Sin Juan Carlos Rodríguez, hay toda una generación de poetas y creadores que no habría sido posible, o al menos no habría sido posible de la manera en que los conocemos. Padre, sin duda, de la corriente conocida hoy en los círculos literarios como la otra sentimentalidad, pero ni mucho menos sólo eso; sino imprescindible teórico marxista de la literatura y de cualquier aspecto relacionado con la producción ideológica y cultural. Pensador indómito y fértil, brillante y enriquecedor. Capaz de integrar corrientes para elaborar su propia doctrina. Generador de una obra intensa y singular fruto de su pasión por el estudio y cuya influencia en posteriores producciones, literarias, filosóficas y culturales ya es notoria, aun cuando no siempre se reconozca.

En el inicio de los años 80, llegué a la Facultad de Letras de Granada ya con bastantes poemas en mi carpeta Con poemas en los que pretendía entender y hacerme entender. Admiradora de Garcilaso, Jorge Manrique, Teresa de Jesús, Rosalía de Castro, Emily Dickinson, Bécquer, Góngora, Quevedo, Juan Ramón, Machado, Alberti, Lorca, Kavafis, Rilke... poetas a través de cuyos versos aprendí a leer el mundo donde yo vivía. Pero no llegué a entenderlo del todo hasta que entré por primera vez en la clase de Juan Carlos Rodríguez  y encontré aquel profesor fascinante, seductor, cargado de humor inteligente y a su vez riguroso, sensible y pasional que disfrutaba enseñando. Supe entonces y con absoluta seguridad que había encontrado a mi maestro.
========
§ **Enunciados de tareas**:
A – Según el texto sobre Juan Carlos Rodríguez, ¿de qué corriente literaria se le considera padre?
B – Imprime la parte del texto sobre Juan Carlos Rodríguez que empieza en "En el inicio" y termina en "a mi maestro.".
C – De acuerdo con el texto sobre Juan Carlos Rodríguez, ¿de qué es fruto su obra y qué se dice de su influencia posterior? Responde en una a tres oraciones.
Las filas proceden de una fuente distinta.
========
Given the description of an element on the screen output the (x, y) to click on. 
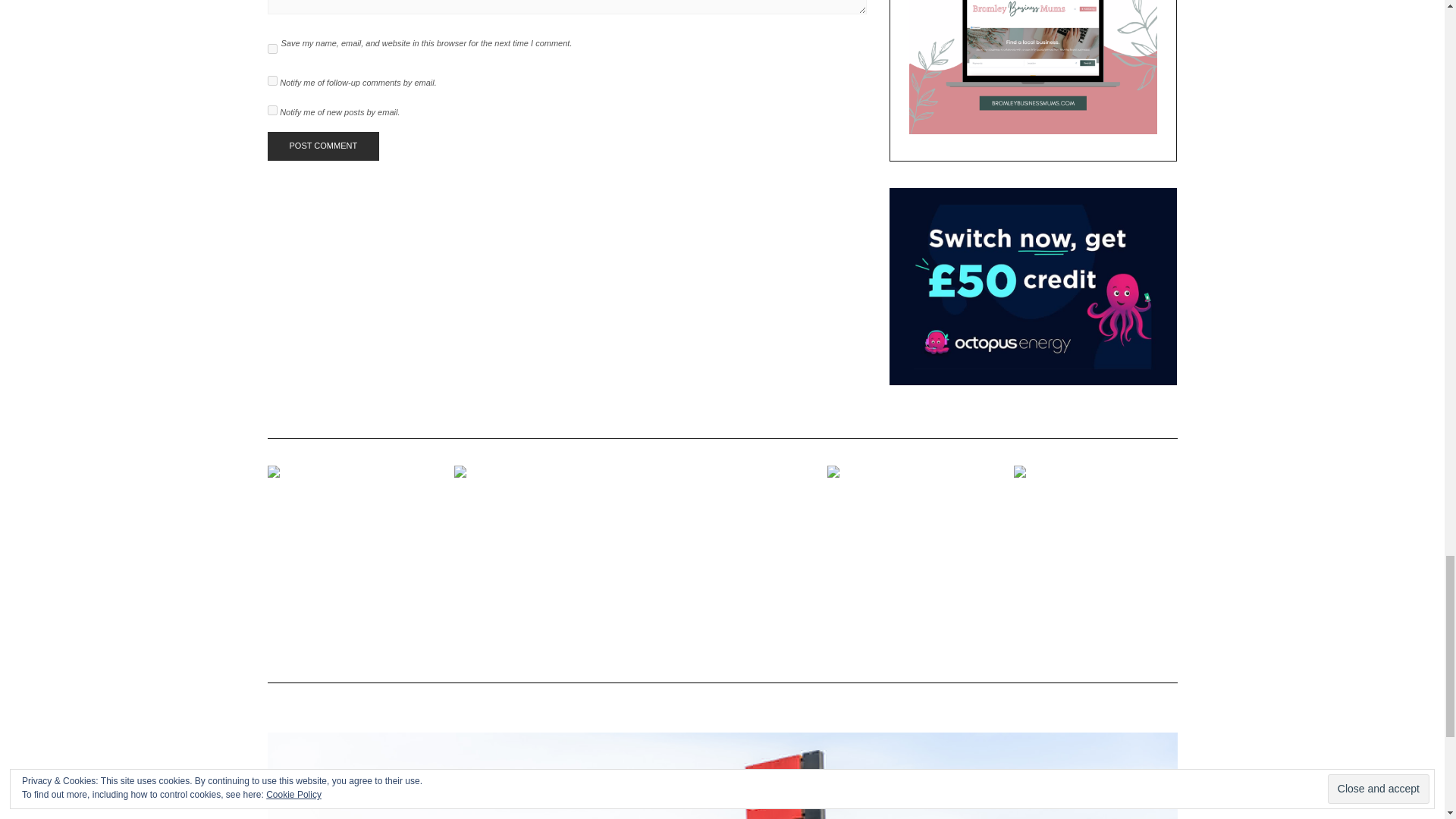
yes (271, 49)
Post Comment (322, 145)
Post Comment (322, 145)
subscribe (271, 80)
subscribe (271, 110)
Given the description of an element on the screen output the (x, y) to click on. 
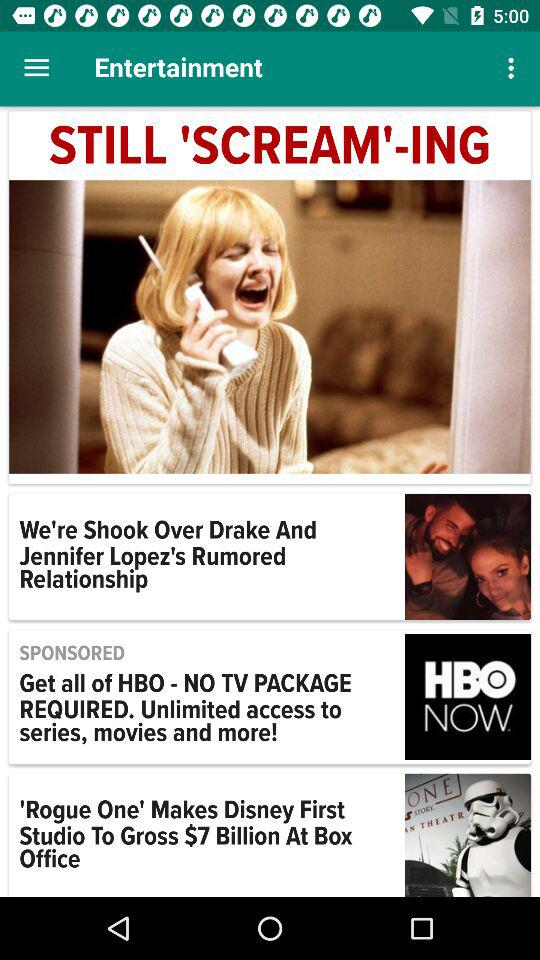
launch the item to the left of the entertainment icon (36, 68)
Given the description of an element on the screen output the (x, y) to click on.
========
§ **Soluciones por tarea**:
A – De la corriente conocida como la otra sentimentalidad.

B –
En el inicio de los años 80, llegué a la Facultad de Letras de Granada ya con bastantes poemas en mi carpeta Con poemas en los que pretendía entender y hacerme entender. Admiradora de Garcilaso, Jorge Manrique, Teresa de Jesús, Rosalía de Castro, Emily Dickinson, Bécquer, Góngora, Quevedo, Juan Ramón, Machado, Alberti, Lorca, Kavafis, Rilke... poetas a través de cuyos versos aprendí a leer el mundo donde yo vivía. Pero no llegué a entenderlo del todo hasta que entré por primera vez en la clase de Juan Carlos Rodríguez  y encontré aquel profesor fascinante, seductor, cargado de humor inteligente y a su vez riguroso, sensible y pasional que disfrutaba enseñando. Supe entonces y con absoluta seguridad que había encontrado a mi maestro.

C – Su obra, intensa y singular, es fruto de su pasión por el estudio. Su influencia en producciones literarias, filosóficas y culturales posteriores ya es notoria, aun cuando no siempre se reconozca.